Saving the TA-TA’s

August 12, 2008

A few months ago, a friend and coworker lost her battle after her third recurrence of breast cancer.  She was a wife, mother, foster parent, and committed Christian.  I don’t know the history of her disease since she rarely talked about it in any detail at all.  I do know that some types of cancer are more aggressive than others.  And, like most of you, I know that the earlier you catch any kind of cancer, the better chance you have.  What I didn’t know was that 1 out of every 8 of us ladies will get some form of breast cancer in our lifetime.  Really, I didn’t know that the numbers were so high until I read a brochure in the mammogram office today.   

I scheduled an overdue mammogram at a new center after seeing the ramifications of the disease in my friend’s life.  I have been way too casual about going well past the yearly requirement.  This is my story of taking more responsibility for myself.  it should be read with a sense of humor!

First of all, the staff didn’t seem to know that this was any big deal.  I arrived at 8:23 for an 8:30 appointment.  After all, don’t you normally go a little early for paperwork?  Apparently not.  The lights were on, but the door was locked.  I knocked several times.  At 8:31, a young woman came to the door (I could see her through the sidelights) in answer, I thought, to my knock.  She inserted a key, unlocked the door and scrurried back quickly to get behind the reception glass!  I guess I thought that she would actually open the door after leaving me knocking for seven minutes.  Silly me.  Okay, so I got over it.  At least, I thought, she’s just the receptionist.  It could be worse, she could be doing my mammogram. 

Guess what? No, I’m not kidding.
--
» **Complete the following**
#1 According to the mammogram post, how many women will get some form of breast cancer in their lifetime?
#2 Please retype the part of the mammogram post that opens with the words containing "A few months" and closes with "mammogram office today.".
The records aren't needed here.
--
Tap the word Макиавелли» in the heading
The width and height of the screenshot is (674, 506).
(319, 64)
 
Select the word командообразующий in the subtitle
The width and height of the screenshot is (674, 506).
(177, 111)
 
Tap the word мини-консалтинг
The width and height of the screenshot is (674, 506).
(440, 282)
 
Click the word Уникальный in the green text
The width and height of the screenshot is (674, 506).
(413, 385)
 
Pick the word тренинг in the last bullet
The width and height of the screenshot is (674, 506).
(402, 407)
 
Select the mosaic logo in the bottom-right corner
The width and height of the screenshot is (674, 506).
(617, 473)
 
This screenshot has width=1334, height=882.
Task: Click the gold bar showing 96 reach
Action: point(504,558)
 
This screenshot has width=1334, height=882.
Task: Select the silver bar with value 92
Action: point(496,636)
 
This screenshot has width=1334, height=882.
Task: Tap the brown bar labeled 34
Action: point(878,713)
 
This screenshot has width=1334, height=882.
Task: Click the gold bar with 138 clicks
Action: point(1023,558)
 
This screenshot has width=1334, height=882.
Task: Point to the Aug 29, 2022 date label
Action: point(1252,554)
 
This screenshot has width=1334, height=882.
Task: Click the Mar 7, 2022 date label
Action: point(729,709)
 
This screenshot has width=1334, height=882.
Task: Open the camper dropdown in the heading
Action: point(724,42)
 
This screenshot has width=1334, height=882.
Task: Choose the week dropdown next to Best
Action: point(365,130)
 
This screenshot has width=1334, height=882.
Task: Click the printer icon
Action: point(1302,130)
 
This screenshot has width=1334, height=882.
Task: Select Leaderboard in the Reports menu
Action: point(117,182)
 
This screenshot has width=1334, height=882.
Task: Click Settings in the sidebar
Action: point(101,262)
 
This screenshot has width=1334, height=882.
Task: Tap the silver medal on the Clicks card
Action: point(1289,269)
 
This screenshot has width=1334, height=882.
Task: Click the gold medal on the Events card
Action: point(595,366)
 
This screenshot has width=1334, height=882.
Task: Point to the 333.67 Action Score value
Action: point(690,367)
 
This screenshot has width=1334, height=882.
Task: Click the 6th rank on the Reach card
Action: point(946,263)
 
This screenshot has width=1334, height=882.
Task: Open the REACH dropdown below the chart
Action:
--
» **Solved problems**
#1 1 out of every 8.

#2
A few months ago, a friend and coworker lost her battle after her third recurrence of breast cancer.  She was a wife, mother, foster parent, and committed Christian.  I don’t know the history of her disease since she rarely talked about it in any detail at all.  I do know that some types of cancer are more aggressive than others.  And, like most of you, I know that the earlier you catch any kind of cancer, the better chance you have.  What I didn’t know was that 1 out of every 8 of us ladies will get some form of breast cancer in our lifetime.  Really, I didn’t know that the numbers were so high until I read a brochure in the mammogram office today.